■ Stored dataset items
* start *

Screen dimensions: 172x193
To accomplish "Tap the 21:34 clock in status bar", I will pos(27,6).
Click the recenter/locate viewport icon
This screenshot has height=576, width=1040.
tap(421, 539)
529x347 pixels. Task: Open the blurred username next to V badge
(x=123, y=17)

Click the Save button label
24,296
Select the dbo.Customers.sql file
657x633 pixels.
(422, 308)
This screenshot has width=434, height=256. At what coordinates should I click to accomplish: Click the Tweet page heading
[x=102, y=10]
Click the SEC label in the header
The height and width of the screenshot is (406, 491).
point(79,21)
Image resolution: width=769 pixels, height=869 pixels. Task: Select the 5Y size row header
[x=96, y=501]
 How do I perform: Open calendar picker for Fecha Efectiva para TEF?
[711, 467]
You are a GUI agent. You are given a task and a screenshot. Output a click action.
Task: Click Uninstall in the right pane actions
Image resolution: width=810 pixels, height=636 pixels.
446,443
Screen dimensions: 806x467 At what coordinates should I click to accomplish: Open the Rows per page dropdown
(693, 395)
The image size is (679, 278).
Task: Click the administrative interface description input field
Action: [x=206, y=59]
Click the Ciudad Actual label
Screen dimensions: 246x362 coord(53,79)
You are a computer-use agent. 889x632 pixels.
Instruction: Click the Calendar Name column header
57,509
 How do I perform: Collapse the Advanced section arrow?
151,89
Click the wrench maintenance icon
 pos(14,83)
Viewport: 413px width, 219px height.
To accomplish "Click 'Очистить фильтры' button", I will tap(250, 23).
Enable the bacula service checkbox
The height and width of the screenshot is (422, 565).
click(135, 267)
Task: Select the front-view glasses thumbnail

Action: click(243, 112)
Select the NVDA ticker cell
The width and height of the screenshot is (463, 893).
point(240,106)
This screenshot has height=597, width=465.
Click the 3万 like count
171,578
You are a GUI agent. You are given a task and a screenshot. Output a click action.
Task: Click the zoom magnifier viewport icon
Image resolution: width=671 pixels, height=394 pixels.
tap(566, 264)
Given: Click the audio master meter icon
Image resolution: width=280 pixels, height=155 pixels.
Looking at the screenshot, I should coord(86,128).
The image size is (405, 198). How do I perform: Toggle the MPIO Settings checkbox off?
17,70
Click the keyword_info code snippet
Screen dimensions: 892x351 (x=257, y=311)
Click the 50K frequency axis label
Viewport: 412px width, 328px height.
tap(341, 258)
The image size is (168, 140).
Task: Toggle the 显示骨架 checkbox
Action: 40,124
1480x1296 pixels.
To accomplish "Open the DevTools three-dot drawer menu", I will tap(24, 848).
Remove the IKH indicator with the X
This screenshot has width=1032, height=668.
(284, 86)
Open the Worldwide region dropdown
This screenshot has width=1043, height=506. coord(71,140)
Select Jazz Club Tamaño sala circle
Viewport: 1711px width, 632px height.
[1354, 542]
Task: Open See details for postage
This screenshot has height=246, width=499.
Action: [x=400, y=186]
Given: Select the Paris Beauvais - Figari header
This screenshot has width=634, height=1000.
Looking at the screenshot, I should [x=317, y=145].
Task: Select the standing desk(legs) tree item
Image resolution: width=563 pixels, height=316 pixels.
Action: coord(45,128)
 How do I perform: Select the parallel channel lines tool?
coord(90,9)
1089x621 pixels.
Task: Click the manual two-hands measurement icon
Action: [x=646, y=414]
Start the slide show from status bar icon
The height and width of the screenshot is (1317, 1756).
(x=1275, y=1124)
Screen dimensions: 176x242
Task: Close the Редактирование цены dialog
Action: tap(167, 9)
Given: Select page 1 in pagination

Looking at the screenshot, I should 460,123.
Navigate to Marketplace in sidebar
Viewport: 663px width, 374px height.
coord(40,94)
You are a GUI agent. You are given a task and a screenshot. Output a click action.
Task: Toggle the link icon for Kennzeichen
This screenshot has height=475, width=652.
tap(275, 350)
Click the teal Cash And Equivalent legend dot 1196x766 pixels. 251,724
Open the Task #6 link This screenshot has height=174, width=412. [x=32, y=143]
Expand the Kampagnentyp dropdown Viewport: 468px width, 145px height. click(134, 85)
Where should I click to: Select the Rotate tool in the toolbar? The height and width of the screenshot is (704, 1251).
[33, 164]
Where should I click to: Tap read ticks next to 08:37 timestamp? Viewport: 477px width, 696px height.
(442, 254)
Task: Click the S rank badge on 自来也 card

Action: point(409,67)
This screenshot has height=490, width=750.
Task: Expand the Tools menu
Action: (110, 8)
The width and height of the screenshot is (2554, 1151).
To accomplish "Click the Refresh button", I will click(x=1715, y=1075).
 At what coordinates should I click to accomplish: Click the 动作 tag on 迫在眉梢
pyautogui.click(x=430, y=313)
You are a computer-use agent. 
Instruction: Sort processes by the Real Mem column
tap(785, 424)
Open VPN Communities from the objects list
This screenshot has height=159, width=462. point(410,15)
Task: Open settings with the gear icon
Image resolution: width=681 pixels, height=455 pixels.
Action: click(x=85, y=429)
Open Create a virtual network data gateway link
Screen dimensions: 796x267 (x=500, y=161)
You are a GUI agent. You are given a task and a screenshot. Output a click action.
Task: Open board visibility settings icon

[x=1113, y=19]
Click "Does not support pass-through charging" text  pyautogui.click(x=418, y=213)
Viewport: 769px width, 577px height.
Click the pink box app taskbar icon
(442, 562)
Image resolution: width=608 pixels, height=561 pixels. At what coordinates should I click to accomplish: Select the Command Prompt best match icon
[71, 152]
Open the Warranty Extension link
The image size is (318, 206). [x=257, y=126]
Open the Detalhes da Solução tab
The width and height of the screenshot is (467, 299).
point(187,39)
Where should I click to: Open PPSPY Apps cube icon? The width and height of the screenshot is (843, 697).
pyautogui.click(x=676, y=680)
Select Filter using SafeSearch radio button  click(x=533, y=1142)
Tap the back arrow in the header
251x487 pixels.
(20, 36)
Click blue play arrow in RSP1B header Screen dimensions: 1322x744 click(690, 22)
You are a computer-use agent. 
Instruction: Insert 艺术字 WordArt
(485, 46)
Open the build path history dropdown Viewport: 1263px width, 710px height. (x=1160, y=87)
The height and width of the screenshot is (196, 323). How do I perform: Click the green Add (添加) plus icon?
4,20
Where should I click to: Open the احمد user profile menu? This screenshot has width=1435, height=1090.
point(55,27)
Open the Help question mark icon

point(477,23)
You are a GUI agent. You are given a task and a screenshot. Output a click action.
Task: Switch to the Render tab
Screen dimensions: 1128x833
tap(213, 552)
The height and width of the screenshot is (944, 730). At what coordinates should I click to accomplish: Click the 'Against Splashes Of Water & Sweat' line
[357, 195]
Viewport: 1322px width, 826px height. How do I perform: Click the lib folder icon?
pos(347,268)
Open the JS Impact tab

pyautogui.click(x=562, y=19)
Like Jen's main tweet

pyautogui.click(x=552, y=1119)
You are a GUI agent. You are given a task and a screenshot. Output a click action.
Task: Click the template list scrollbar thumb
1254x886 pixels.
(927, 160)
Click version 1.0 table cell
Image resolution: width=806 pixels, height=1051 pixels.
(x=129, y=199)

* end *

■ Problem details
Which of the lines above contain the string "coordinates"? Pull out each of them in full.

■ Answer to this exercise
This screenshot has width=434, height=256. At what coordinates should I click to accomplish: Click the Tweet page heading
Screen dimensions: 806x467 At what coordinates should I click to accomplish: Open the Rows per page dropdown
 At what coordinates should I click to accomplish: Click the 动作 tag on 迫在眉梢
Image resolution: width=608 pixels, height=561 pixels. At what coordinates should I click to accomplish: Select the Command Prompt best match icon
The height and width of the screenshot is (944, 730). At what coordinates should I click to accomplish: Click the 'Against Splashes Of Water & Sweat' line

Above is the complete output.